Anyway I like both languages and I’m not trying claim one is better than the other, just trying to explain the design space Go seems to occupy.
staticassertion|4 years ago
There are definitely differences in the languages, but I'm not sure that Go really had anything to figure out or invent. I don't buy that argument.
throwaway34241|4 years ago
In C# most objects are 'class' objects, which are implicitly passed by pointer, although some are 'struct' objects passed by value. In Go rather than making the decision once at the type level, the decision to pass by value or pointer is made explicitly every time an object is used.
> I'm not sure that Go really had anything to figure out or invent
If you look at the discussions for Go (which started as early as 2009 [1]) [2] [3] [4] [5] generics seems as big or a bigger project as the other improvements made to the language over the last decade. My impression is there being a broad spectrum of potential trade-offs across compile speed, execution speed, convenience, etc.
The totality of the prior art here is above my pay grade, but I can quote the Haskell people they roped in [4]:
> We believe we are the first to formalise computation of instance sets and determination of whether they are finite. The bookkeeping required to formalise monomorphisation of instances and methods is not trivial ... While the method for monomorphisation described here is specialised to Go, we expect it to be of wider interest, since similar issues arise for other languages and compilers such as C++, .Net, MLton, or Rust
I think C# occupies a fairly nice design spot also (and takes advantage of its class/struct system to get fast compiles but also performance when needed). But it's not like the C# design couldn't be improved on. As far as I know you still can't write math code that works across 32 and 64 bit floats.
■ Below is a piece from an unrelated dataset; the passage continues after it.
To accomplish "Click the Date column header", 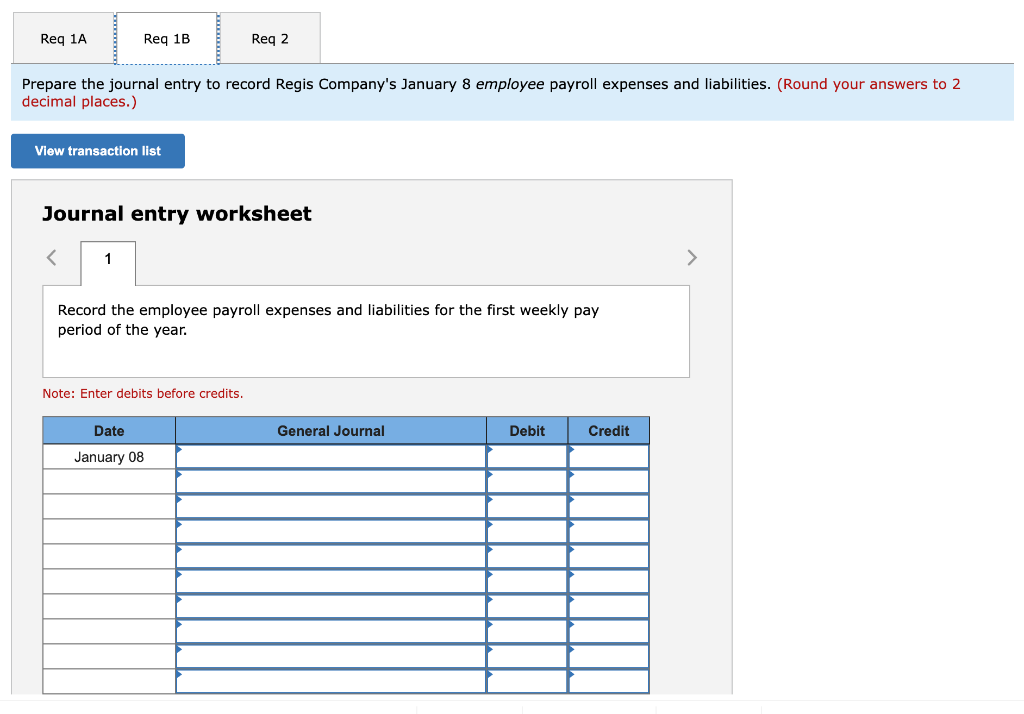I will click(x=109, y=430).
And array covariance is implemented in a way that isn't type-safe and relies on run-time checks and exceptions. [6]
[1] https://research.swtch.com/generic
[2] https://docs.google.com/document/d/1vrAy9gMpMoS3uaVphB32uVXX...
[3] https://go.googlesource.com/proposal/+/master/design/go2draf...
[4] https://arxiv.org/pdf/2005.11710.pdf
[5] https://go.googlesource.com/proposal/+/refs/heads/master/des...
[6] https://codeblog.jonskeet.uk/2013/06/22/array-covariance-not...
pjmlp|4 years ago
Never used ArraySegments in C#? They exist since version 2.0
Abtracting over float/doubles is called generics.